**Work order:**
In the missionary letter from Provo, how long did the writer wait in line for breakfast in the cafeteria after the temple session?

Saturday, July 29, 2017

Hello from Provo!






This week has been so much better than last week. I've grown so much since the beginning of the month and I can tell that I’m making progress.  I still can’t do direct objects and the house of Être.  Passé compose is very difficult as well. We got more missionaries this week but no new Soeurs.  It’s crazy. There is like 25 Soeurs and 80 something or more Elders in our zone. But it’s all good because usually it’s more girls than boys, so I’m not complaining. I’ve gotten to know the missionaries in my zone so well.  They all have a place in my heart.  It’s going to be so sad to say goodbye in a couple weeks. There are 4 Soeurs that are not in our zone that speak French already but are taking English who will only be here for 3 weeks and will leave with us when we do.

Thank you for the package! A ton of people loved the cookies and I really love the lamb I sleep with it every night now.

         On Monday, Pioneer Day, we had Family Home Evening with just a couple other districts, the ones that came in with us on the 5th. So my comp and I scrounged up some treats from other sharing bins from other Soeurs and my comps mother gave her a package of American decorations for the Holiday. Then we went to the 6th floor of the new building to look out over the valley to watch fireworks and eat our treats. Afterwards we sat in a circle and whoever wanted to bare their testimony (in English!) could.  That was how we spent Pioneer Day. Of course I bore mine, because I had such a strong feeling to do so. Those who know that feeling know what I’m talking about. I cried and it was awesome. I didn’t know what I was going to say, but the Spirit took over. I loved hearing the other Elders cry too.  Sounds weird, but its nice seeing them so in tune with the spirit and acting a little bit more mature. One Elder is always so in tune with the Spirit he cries every time he bares his testimony and when we went to the temple he cried in the celestial room. I just love that he feels so strongly the spirit of this gospel. I never realized how great Pioneer Day was until now.  Before I was just thinking it’s a cool day Utah celebrate because of the pioneers. But what did the pioneers do?? They walked thousands of miles because of their testimony of this gospel. LIVE LIKE PIONEERS.

           I finally was able to go to the temple this morning because it’s been closed. It was very beautiful and special to go with my whole zone. We woke up at 5 to meet at 6:15 we finished around 9:45 and then we went to the basement to help with the laundry as part of our service. Afterwards we went to eat in the cafeteria there and stood in line for 1 hour before we finally got our breakfast.  By the time I got my food they only had scraps because breakfast ended at 1030. Super sad.  But I was able to eat and experience a session in the temple.

**Provided material:**
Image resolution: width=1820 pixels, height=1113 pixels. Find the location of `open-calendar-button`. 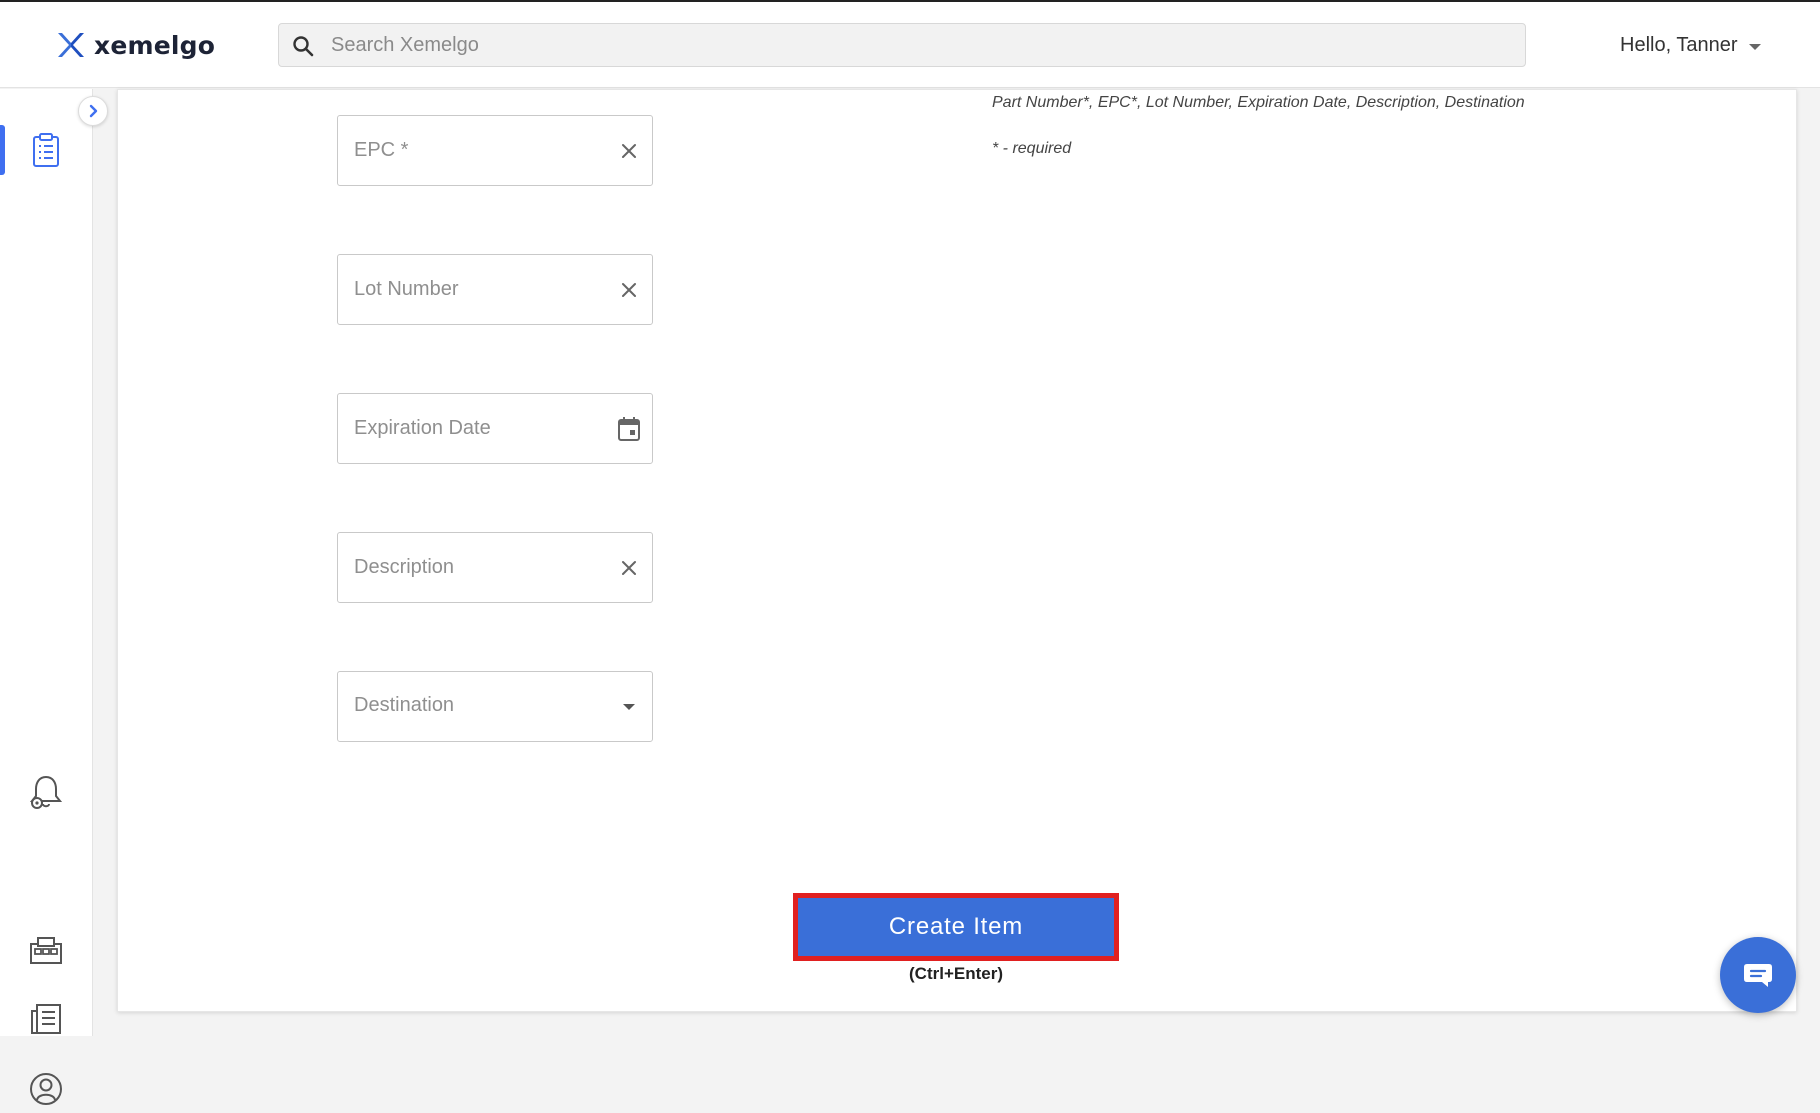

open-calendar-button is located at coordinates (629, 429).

**Response to the exercise:**
One hour.